The book opens with a murder in a Menekse coffeehouse. Zeynel, an orphan boy who grew up exploited and maltreated by the villagers, shoots Ihsan, a bodyguard at a house of prostitution and a gangster. In chapters alternating and contrasting with the story of Selim, Zeynel leads the inept police on a chase through Istanbul's mosques, neighborhoods and underworld.
While Selim is on the sea, ''a rippling expanse of blinding blue sparks that filled you with joy and made you long to sail away to its very limits,'' Zeynel huddles in a boat on the Golden Horn, a once glorious inlet of Istanbul's harbor that has become a cesspool and a symbol of ecological disaster within a city ''perishing in a noisome stench of decay, a swiftly disintegrating aged city . . . crawling with millions and millions of maggots.''
The inhabitants of Menekse, feeding on the newspaper fabrications typical of Turkey's sensationalist press, create a myth of Zeynel. But it is Selim who kills the villainous Halim Bey Veziroglu, one of Mr. Kemal's all-bad bad guys who started his fortune by murder and drug-smuggling, now exploits the poor in factories, speculates in real estate and, for his only amusement, deflowers virgins. V EZIROGLU also instigates the slaughter of the Marmara dolphins beloved of Selim. In order to make a fast buck in dolphin oil, the fishermen shoot, dynamite and harpoon the ''shrieking'' fish, hack them apart and boil the chunks in huge cauldrons. Near-crazed by the massacre, Selim begs the fishermen to stop, saying the sea will be cross and will yield up no further catches.

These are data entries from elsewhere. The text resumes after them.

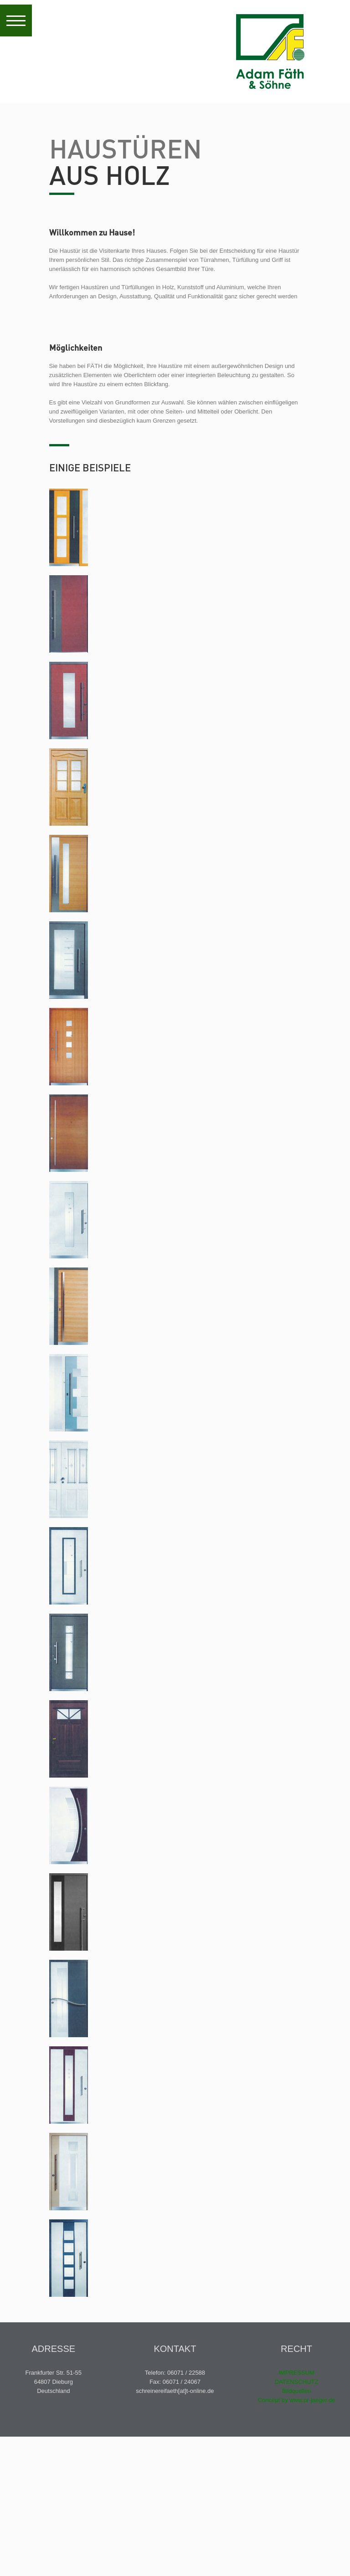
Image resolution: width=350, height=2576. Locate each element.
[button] (16, 20)
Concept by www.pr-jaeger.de (296, 2400)
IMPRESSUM (296, 2372)
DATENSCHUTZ (297, 2381)
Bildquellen (296, 2390)
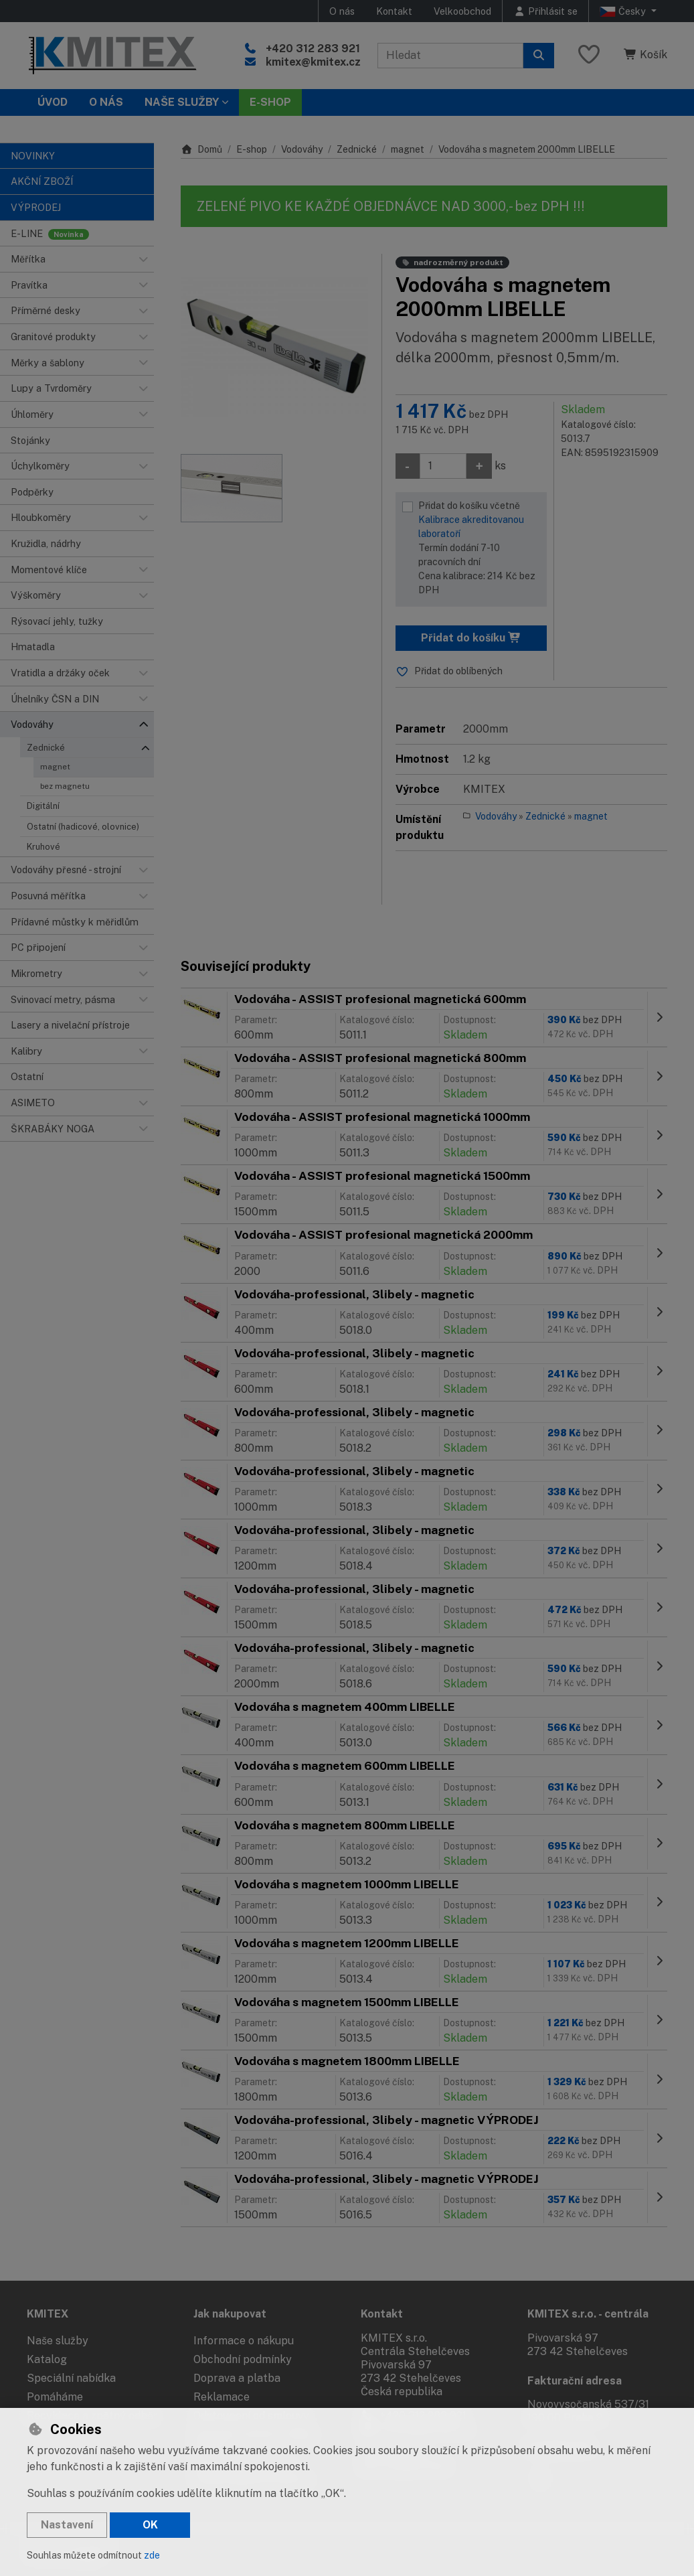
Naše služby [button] (182, 102)
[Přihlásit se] (545, 11)
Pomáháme (55, 2397)
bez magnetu (65, 786)
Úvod (52, 102)
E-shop (251, 149)
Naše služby (57, 2340)
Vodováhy (302, 149)
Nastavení (67, 2524)
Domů (201, 149)
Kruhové (43, 847)
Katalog (47, 2359)
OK (150, 2524)
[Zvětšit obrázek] (274, 347)
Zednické (46, 748)
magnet (55, 766)
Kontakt (394, 11)
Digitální (43, 806)
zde (152, 2555)
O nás (342, 11)
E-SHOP (270, 102)
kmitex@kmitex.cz (313, 62)
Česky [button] (624, 11)
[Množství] (443, 466)
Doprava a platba (236, 2378)
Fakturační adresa (574, 2380)
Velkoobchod (462, 11)
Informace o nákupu (243, 2340)
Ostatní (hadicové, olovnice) (83, 827)
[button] (143, 259)
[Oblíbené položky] (589, 55)
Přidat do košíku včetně (479, 548)
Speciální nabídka (71, 2378)
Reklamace (221, 2397)
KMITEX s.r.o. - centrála (587, 2313)
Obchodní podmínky (242, 2359)
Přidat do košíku (471, 637)
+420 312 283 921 (313, 48)
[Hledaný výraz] (450, 55)
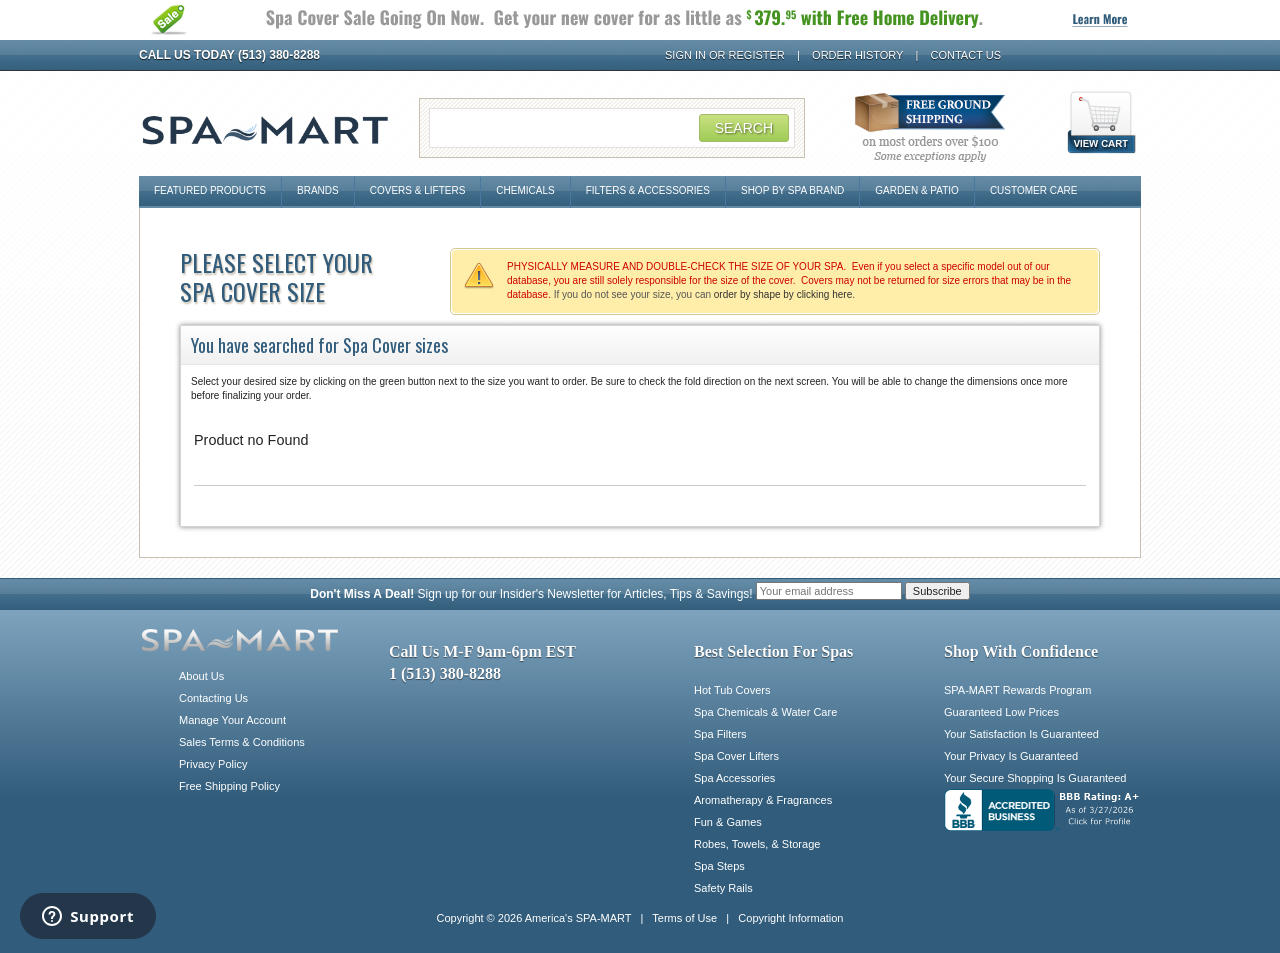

This incident produces the awkward and misleading ''sea-crossed'' in the title, marring an otherwise brilliant translation by Mr. Kemal's wife, Thilda. ''The Sullen Sea'' would do better justice to the Turkish title (''Deniz Kustu''), where the verb carries the multiple meanings of ''angry,'' ''hurt,'' ''not speaking.'' Thilda Kemal successfully recreates the author's prose, faithful even to the excesses of his color-packed, descriptive style and relentless imagination.